Prima del VII secolo d.C., il bacino del Mediterraneo era cristiano anche nella sua porzione africana. Agostino d’Ippona, ossia Sant’Agostino, 354 d.C. – 430 d.C., nacque e morì in Numidia, che corrisponde all‘incirca alla parte nord occidentale dell’attuale Algeria.

L’Islam ha provato più volte a conquistare l’Europa (che è cristiana), ma venne fermato a Ovest nel 732 da Carlo Martello nella battaglia di Poitiers (nota anche come battaglia di Tours) e a Est nel 1683 da Giovanni III di Polonia nella battaglia di Vienna.

Notare che tra le due date intercorrono quasi mille anni: stiamo parlando dunque di una caratteristica permanente dell’Islam.

Se gli europei avessero perso in una di queste due battaglie, l’Europa oggi non sarebbe più cristiana: sarebbe islamica.

Infatti nell’assedio di Costantinopolinel 1453, i cristiani persero e da allora quello che era stato l’Impero romano d’Oriente fa parte dell’Islam. Oggi Costantinopoli si chiama Istanbul e fa parte della Turchia, che è uno Stato islamico. Cosa vuol dire Stato islamico? Uno Stato dove la stragrande maggioranza della popolazione è di religione islamica.

4. Cos’è l’Occidente? È il luogo ideale delle culture nate dal crollo dell’Impero romano d’Occidente, crollo provocato dal Cristianesimo, che è la religione dell’Occidente.

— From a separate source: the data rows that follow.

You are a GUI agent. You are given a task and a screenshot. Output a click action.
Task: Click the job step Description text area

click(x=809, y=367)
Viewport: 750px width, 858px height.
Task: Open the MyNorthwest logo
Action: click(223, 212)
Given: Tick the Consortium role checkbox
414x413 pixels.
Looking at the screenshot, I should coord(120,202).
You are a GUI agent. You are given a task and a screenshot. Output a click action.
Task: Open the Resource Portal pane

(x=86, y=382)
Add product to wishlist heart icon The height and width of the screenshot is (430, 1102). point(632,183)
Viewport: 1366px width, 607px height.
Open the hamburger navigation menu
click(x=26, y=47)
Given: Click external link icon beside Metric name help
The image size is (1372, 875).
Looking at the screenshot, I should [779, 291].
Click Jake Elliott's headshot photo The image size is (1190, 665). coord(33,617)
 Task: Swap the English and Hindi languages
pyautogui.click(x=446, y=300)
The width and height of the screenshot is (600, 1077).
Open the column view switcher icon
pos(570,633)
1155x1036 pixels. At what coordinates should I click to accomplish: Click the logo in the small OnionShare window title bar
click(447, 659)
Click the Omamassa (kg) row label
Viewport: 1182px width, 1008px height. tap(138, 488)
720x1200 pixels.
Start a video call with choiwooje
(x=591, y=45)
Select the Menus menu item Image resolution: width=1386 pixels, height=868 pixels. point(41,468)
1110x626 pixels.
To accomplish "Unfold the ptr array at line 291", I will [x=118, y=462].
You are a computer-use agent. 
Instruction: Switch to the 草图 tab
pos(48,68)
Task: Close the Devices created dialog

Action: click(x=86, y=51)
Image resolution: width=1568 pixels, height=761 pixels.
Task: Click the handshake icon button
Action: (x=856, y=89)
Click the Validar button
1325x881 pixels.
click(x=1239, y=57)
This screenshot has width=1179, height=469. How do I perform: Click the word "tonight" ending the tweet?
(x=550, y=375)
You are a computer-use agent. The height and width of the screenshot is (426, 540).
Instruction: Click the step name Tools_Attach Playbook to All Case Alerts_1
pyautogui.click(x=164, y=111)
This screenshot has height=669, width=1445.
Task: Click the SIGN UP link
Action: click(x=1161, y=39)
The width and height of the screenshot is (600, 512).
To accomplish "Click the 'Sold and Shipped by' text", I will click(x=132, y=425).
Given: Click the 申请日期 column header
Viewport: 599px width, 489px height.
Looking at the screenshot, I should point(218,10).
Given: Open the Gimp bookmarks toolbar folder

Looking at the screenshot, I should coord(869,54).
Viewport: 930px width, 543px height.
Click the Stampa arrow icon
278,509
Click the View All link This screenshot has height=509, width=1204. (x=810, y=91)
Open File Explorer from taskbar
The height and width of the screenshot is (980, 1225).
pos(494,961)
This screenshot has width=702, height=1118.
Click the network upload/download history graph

Vedi qui:

https://luigicocola.wordpress.com/2012/07/28/cose-loccidente-2/

5. Gli ebrei, dopo la Diaspora prodotta dall’Impero romano (con le Guerre giudaiche, dal 66 d.C. al 135 d.C., ossia da Nerone ad Adriano), vissero sempre nell’Occidente, ossia ci vivono da quasi due millenni. Essi sono perfettamente integrati nell’Occidente, fanno parte di esso, hanno contribuito ad edificarlo (tanto per fare un esempio, Sigmund Freud, che personalmente considero uno dei più grandi pensatori della storia, era ebreo), sono nostri parenti.

6.  Da circa tre secoli l’Occidente sta cercando di suicidarsi, ossia dalla pubblicazione, nel 1690, dei Due trattati sul governo di John Locke. Come cerca di suicidarsi? Cercando di eliminare lo Stato, vedi qui:

https://luigicocola.wordpress.com/2012/10/23/il-mito-della-dannosita-dello-stato/

Conclusione: senza lo Stato è ovvio che la comunità non si può difendere “dall’aggressione di stranieri”(Thomas Hobbes, ibid.). Perché le due funzioni essenziali dello Stato, come scrive Bobbio, sono la milizia e i tribunali (Norberto Bobbio, Stato, governo, società, Einaudi, 1995, pag. 124). Questo concetto risale a Machiavelli: E’ principali fondamenti che abbino tutti li stati, così nuovi, come vecchi o misti, sono le buone legge e le buone arme.” (Niccolò Machiavelli, Il Principe, Rizzoli, 1991, pag. 128).

Dunque Machiavelli, Hobbes e Bobbio concordano su tale concetto.

Più l’Occidente delegittima lo Stato (con l’europeismo e il multiculturalismo, che sono ideologie antistato), più diventa debole e più l’Islam si sente autorizzato ad attaccarlo.

Questo accade perché l’Islam si diffonde, come dimostra la storia, mediante l’aggressione bellica.

Gli USA sono stati attaccati, in quanto sono il campione dell’Occidente.

È piuttosto semplice da capire.

È anche piuttosto angosciante.

Così l’Occidente lo rimuove, elaborando una realtà fittizia.

Obama e le élite USA che lo hanno sospinto verso la presidenza rappresentano il tentativo, ovviamente destinato al fallimento, di trasformare, come per magia (we can), questa realtà fittizia in realtà vera, cioè rappresentano il tentativo di dialogare con un immaginario Islam moderato, laico, democratico e pacifista.

L’attuale bagno di sangue in Egitto è il risultato diretto e inevitabile di questo tentativo.